List each line of the data that holds the word "group".

(Stored records)
--

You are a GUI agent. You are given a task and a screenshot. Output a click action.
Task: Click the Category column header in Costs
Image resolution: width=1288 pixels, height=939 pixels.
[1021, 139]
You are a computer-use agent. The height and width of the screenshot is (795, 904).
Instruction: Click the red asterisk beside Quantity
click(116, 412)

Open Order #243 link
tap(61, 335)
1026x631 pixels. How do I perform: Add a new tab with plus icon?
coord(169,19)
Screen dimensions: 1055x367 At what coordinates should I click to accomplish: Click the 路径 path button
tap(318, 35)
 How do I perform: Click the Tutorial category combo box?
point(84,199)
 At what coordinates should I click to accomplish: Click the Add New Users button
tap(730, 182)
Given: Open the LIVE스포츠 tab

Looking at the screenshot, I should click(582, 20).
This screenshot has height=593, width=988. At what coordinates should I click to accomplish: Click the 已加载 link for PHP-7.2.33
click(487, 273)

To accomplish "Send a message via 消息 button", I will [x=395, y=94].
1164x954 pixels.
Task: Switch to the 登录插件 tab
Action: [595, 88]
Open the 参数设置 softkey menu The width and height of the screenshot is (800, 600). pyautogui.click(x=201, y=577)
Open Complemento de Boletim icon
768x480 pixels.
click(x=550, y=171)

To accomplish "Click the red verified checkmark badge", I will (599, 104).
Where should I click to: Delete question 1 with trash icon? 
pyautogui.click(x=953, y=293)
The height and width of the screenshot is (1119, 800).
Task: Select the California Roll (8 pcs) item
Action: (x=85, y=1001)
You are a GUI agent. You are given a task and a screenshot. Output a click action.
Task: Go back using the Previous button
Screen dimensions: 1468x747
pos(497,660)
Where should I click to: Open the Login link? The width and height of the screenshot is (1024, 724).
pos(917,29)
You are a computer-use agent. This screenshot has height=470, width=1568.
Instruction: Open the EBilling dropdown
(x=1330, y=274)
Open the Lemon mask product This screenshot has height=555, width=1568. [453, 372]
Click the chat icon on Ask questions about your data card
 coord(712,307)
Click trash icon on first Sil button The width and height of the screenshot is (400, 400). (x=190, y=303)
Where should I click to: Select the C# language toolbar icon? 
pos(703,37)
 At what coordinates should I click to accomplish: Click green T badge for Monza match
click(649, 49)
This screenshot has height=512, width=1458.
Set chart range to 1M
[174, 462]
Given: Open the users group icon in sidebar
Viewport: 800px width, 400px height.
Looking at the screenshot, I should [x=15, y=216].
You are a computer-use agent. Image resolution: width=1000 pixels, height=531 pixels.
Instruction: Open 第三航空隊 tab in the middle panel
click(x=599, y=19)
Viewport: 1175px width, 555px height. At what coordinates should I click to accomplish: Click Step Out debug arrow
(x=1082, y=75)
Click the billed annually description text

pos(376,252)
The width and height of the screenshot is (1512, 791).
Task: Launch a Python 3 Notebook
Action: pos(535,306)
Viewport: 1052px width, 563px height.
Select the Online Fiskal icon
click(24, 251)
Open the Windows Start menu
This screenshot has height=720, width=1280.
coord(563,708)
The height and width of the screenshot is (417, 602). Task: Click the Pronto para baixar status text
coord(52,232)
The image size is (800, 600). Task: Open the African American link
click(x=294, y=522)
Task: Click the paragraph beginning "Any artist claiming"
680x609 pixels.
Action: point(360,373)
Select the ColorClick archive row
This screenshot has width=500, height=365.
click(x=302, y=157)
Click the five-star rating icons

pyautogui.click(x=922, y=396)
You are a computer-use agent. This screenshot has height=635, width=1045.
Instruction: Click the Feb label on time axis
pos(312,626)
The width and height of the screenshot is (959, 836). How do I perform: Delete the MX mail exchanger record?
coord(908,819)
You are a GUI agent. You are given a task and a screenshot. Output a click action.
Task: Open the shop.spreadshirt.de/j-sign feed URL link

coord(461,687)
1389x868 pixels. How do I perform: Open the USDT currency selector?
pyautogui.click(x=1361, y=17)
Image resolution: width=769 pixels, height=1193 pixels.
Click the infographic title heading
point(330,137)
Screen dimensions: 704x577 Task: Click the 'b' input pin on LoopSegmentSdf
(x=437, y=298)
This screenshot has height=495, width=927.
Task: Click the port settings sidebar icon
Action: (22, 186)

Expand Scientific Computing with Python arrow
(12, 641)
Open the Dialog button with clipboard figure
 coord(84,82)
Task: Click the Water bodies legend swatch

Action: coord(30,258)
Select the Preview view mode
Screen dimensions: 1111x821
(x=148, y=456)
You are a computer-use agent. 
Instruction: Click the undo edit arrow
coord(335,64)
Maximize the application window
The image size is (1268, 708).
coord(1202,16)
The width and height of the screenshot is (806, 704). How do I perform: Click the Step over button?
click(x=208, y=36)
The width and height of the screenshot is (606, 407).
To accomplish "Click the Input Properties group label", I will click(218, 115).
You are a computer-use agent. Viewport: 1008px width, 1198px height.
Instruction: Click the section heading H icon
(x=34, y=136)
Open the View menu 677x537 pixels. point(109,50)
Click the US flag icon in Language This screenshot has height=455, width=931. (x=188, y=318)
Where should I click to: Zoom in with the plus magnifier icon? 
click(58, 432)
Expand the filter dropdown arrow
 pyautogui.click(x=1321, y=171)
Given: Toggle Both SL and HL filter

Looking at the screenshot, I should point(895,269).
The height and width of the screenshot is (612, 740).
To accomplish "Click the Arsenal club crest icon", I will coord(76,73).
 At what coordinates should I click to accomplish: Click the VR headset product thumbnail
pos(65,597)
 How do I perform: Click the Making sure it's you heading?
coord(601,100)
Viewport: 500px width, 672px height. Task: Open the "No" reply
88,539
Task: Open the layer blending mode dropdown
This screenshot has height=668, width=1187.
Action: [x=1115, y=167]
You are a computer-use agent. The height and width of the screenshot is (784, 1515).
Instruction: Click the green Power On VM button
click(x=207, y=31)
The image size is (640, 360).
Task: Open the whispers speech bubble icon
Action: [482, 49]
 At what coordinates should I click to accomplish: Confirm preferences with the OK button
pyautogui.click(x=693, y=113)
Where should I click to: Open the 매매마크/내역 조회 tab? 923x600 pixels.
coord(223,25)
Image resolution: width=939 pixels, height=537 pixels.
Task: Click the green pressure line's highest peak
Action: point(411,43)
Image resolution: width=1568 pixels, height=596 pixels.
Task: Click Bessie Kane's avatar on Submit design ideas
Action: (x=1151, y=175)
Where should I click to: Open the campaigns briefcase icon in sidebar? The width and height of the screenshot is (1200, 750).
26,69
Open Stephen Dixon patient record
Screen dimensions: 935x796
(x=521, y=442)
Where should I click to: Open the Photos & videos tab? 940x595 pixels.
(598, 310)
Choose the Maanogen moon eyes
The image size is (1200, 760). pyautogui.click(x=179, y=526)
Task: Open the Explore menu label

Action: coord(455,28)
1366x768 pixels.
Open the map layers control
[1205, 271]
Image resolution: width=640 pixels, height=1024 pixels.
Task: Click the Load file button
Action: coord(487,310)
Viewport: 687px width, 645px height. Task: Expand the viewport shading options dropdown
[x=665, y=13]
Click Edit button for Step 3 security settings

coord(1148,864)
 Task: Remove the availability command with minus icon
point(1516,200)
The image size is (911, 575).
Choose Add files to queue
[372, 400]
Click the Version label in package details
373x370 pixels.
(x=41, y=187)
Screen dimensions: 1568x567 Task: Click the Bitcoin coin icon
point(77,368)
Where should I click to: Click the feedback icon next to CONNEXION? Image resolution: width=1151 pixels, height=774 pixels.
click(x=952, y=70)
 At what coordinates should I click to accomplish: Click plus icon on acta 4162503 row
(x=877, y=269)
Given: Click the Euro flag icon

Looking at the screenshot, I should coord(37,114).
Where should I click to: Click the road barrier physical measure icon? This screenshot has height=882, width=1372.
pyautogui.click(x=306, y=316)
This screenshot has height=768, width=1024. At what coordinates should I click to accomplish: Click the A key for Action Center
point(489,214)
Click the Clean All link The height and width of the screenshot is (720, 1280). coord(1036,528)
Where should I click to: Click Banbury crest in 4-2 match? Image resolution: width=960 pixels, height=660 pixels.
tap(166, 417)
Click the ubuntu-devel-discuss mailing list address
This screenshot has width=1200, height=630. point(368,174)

--

- ANSWER BELOW
Given: Open the users group icon in sidebar
To accomplish "Click the Input Properties group label", I will click(218, 115).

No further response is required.